In October, noting that the federal rule-making process can be arduous, former national health IT coordinator Dr. Farzad Mostashari said, “I think folks should assume that the timelines stick.” He was speaking to the College of Healthcare Information Management Executives a week after leaving government service.

Today, we find out that they knew something we didn’t. The Centers for Medicare and Medicaid Services proposed extending Stage 2 to 2016 and delaying the start of Stage 3 to 2017.

Per ONC:

Under the revised timeline, Stage 2 will be extended through 2016 and Stage 3 will begin in 2017 for those providers that have completed at least two years in Stage 2. The goal of this change is two-fold: first, to allow CMS and ONC to focus efforts on the successful implementation of the enhanced patient engagement, interoperability and health information exchange requirements in Stage 2; and second, to utilize data from Stage 2 participation to inform policy decisions for Stage 3.

The phased approach to program participation helps providers move from creating information in Stage 1, to exchanging health information in Stage 2, to focusing on improved outcomes in Stage 3. This approach has allowed us to support an aggressive yet smart transition for providers.

 

The delay to Stage 3 was likely. As I exclusively reported in June, ONC’s deputy national coordinator for programs and policy, Judy Murphy, dropped a strong hint that Stage 3 would not start until 2017, saying, “2016 would be a problem.” By pushing back the start of the third stage, we would automatically get an extension to Stage 2, making it a three-year program instead of two.
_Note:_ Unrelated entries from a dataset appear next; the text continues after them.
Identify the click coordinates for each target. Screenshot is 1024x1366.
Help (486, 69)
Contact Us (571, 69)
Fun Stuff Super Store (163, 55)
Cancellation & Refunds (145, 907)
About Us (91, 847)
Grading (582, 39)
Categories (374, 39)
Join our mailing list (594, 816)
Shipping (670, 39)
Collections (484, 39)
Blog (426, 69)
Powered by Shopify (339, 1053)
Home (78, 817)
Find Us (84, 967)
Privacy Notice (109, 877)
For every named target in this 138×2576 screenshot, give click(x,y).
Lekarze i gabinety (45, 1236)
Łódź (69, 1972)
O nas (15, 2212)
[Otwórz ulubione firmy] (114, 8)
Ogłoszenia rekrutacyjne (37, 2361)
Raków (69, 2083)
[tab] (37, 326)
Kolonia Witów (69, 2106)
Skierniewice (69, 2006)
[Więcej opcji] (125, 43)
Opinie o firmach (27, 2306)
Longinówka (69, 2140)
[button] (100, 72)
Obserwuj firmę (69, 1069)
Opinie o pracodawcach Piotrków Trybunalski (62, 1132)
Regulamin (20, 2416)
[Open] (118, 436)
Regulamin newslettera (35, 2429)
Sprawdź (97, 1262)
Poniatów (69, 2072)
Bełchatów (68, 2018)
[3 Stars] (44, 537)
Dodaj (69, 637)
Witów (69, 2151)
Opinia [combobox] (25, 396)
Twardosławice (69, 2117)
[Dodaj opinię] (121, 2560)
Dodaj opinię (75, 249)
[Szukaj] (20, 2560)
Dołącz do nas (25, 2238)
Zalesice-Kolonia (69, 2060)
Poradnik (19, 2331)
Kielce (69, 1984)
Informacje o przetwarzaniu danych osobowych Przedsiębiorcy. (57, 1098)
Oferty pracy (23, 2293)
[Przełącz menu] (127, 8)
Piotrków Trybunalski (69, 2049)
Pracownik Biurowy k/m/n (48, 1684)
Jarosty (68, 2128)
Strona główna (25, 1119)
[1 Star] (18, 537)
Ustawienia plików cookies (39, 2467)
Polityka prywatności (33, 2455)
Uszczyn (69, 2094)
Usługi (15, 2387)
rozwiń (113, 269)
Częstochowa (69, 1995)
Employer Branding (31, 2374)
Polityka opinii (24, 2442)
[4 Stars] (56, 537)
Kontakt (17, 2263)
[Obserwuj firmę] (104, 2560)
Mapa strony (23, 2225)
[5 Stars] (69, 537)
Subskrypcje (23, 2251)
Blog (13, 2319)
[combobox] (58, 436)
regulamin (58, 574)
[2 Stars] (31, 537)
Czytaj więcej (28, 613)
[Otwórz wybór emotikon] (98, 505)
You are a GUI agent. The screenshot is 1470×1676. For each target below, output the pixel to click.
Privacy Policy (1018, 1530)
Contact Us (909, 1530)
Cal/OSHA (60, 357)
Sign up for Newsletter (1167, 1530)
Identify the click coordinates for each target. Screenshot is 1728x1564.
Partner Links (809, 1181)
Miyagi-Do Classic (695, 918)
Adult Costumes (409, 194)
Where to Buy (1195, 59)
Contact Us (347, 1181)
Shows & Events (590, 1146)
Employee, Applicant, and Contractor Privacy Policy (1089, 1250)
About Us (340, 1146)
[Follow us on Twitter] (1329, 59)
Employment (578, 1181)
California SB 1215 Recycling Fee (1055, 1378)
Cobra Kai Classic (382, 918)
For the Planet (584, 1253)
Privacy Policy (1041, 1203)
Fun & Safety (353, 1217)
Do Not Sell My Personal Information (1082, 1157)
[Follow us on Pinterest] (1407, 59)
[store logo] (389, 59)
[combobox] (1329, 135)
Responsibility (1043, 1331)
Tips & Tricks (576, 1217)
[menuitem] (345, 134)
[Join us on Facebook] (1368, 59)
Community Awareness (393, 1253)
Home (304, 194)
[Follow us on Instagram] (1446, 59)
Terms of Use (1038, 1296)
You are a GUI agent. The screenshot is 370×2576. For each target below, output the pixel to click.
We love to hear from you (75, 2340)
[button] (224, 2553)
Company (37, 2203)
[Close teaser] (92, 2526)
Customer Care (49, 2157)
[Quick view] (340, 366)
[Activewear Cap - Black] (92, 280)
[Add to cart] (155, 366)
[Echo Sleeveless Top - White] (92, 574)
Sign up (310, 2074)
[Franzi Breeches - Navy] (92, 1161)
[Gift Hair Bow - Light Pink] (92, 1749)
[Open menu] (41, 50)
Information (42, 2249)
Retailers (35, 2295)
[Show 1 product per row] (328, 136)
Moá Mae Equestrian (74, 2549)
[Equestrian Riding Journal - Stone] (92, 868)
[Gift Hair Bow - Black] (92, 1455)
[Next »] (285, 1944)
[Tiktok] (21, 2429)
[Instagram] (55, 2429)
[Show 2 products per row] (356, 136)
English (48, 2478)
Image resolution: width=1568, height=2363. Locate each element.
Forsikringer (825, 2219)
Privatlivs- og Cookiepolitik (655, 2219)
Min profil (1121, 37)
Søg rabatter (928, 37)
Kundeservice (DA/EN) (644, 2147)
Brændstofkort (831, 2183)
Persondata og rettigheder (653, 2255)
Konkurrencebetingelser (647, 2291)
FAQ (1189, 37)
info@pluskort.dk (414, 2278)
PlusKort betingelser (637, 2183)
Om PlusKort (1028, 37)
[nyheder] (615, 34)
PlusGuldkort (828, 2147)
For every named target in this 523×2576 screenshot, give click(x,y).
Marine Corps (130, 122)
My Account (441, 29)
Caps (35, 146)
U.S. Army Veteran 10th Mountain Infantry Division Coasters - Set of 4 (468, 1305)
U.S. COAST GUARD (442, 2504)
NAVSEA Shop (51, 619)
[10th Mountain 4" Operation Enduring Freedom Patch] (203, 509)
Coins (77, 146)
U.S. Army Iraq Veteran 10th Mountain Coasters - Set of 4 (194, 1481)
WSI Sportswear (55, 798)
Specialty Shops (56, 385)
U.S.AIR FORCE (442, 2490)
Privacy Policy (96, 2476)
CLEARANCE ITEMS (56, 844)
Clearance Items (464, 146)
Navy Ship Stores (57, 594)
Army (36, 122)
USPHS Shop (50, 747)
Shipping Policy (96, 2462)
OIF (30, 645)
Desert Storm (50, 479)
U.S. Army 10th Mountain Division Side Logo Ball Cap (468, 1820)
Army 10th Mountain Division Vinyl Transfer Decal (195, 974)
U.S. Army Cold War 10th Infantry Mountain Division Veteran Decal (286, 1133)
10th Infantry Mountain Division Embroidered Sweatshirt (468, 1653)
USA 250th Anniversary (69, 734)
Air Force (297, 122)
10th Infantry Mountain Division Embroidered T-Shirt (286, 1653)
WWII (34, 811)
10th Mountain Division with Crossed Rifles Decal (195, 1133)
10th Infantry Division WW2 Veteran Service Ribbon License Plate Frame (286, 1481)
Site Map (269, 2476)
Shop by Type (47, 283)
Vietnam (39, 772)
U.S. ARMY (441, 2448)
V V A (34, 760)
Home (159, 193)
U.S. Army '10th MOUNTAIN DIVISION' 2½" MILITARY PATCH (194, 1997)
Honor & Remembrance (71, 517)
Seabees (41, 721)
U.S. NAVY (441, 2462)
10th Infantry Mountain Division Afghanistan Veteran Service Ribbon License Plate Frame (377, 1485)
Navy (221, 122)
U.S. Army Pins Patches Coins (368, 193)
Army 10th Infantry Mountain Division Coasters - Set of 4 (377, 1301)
The start of Stage 2 already had been pushed back a year from the original plan of 2013. From my reading, what CMS is proposing today is not another delay to the beginning of Stage 2. Hospitals that have begun their attestation periods since Oct. 1 may continue and physicians are allowed to start Jan. 1.

CMS said to expect proposed Stage 3 regulations, as well as proposed ONC EHR certification rules for Stage 3, in the fall of 2014.

What strikes me as odd is that this announcement came late on a Friday afternoon. There is no time stamp on the ONC blog post, but CMS’ Travis Broome tweeted this at 4:05 pm EST:

Late Friday is typically when government agencies take steps they don’t want plastered all over the news. I don’t see anything here that is surprising or controversial, and it could be argued that ONC didn’t mislead people with earlier statements because the start dates for Stage 2 are not changing. Did I miss something?

UPDATE: CMS held a webcast about this that started at 1 p.m. EST. That’s still Friday afternoon, but not so late that it looks like they’re trying to bury the news.

 

December 6, 2013 I Written By

I'm a freelance healthcare journalist, specializing in health IT, mobile health, healthcare quality fast $5000 loans-cash.net with bad credit, hospital/physician practice management and healthcare finance.